Brad, API has a clear goal (at least that was my goal when I wrote it), to provide access to all the functionality a wiki UI offers. The point here is how *easy* and at the same time *efficient* API is. The continue in the past few years has gotten too complex for client libraries to use efficiently to combine multiple requests. The example you gave seems very uncommon, and it can easily be solved with making one extra API call to get a list of articles first - which in this case of O(N) would only make it O(N+1) -- still O(N). That's why I don't think we should even go into the "|next" ability - it is very rare it will be used and can be done easily by another call without generator. See below on iteration point.

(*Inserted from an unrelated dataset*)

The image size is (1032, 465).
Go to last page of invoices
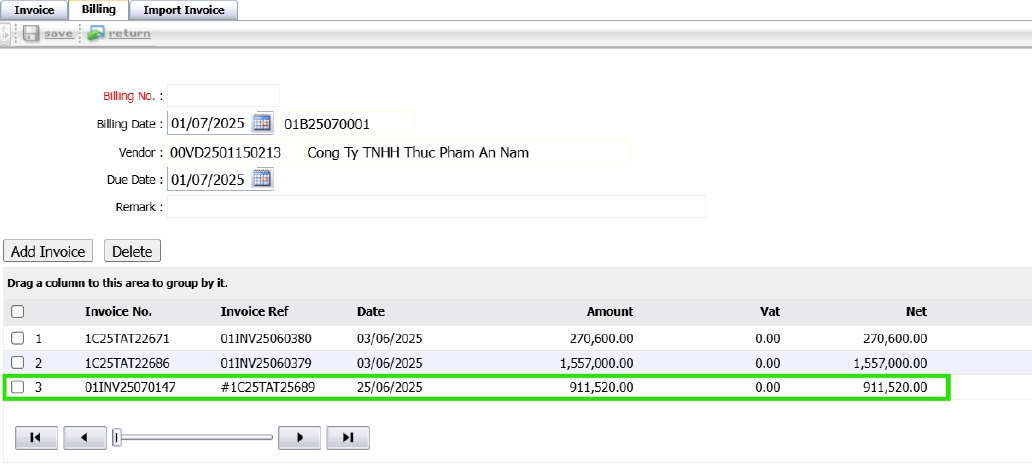coord(348,438)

But even if we do find compelling reasons to include that, for the
advanced
scenario "skip subquery and follow on with the generator" it might make sense to introduce appendable "|next" value keyword gapcontinue=A|next
How do things decide whether "foocontinue=A|next" is saying "the next foocontinue after A" or really means "A|next"? For example,
https://en.wiktionary.org/w/api.php?action=query&titles=secundus&pro... currently returns plcontinue "46486|0|next".
Or are you proposing every module be individually coded to recognize this "|next"?
Again, unless there are good usage scenarios to keep this, I don't think we ever need this "|next" feature - it was a "just in case" idea, which I doubt we will need.
Ideally all "continue" values should be joined into a single "query-continue = magic-value" of no interesting user-passable properties.
So clients can make absolutely no decisions about processing the data they get back? No thanks.
When you make a SQL query to the server, you don't get to control the "continue" process. You can stop and make another query with different initial parameters. Same goes for iterating through a collection - none of the programming languages offering IEnumerable have stream control functionality - too complicated without clear benefits. API can be seen as a stream returning server - with some "continue" parameter. You don't like result - you do another query. That's how you control it. Documenting the "continue" properties is a sure way to over-complicate API usage and remove server's ability to optimize the process in the future, without adding any significant benefit.
Why not propose adding something like that as an option, instead of
trying to force everyone to do things your way? Say have a parameter dumbcontinue=1 that replaces query-continue with
<query-dumb-continue>prop=links|categories&plcontinue=...&clcontinue=...&wlstart=...&allmessages=...</query-dumb-continue>
Entirely compatible.
This might be a good solution. Need community feedback on this.
IMO, if a client wants to ensure it has complete results for any page objects in the result, it should just process all of the prop continuation parameters to completion.
The result set might be huge. It wouldn't be nice to have a 12GB x64 only client lib requirement :)
Then use a smaller limit on your generator. And don't do this for prop=revisions&rvprop=content.
My bad, didn't thee the "prop" continuation, thought you meant all of them. Lastly, lets try keeping sarcasm to the minimal with a technical discussion. We have Wikipedia talk pages for that.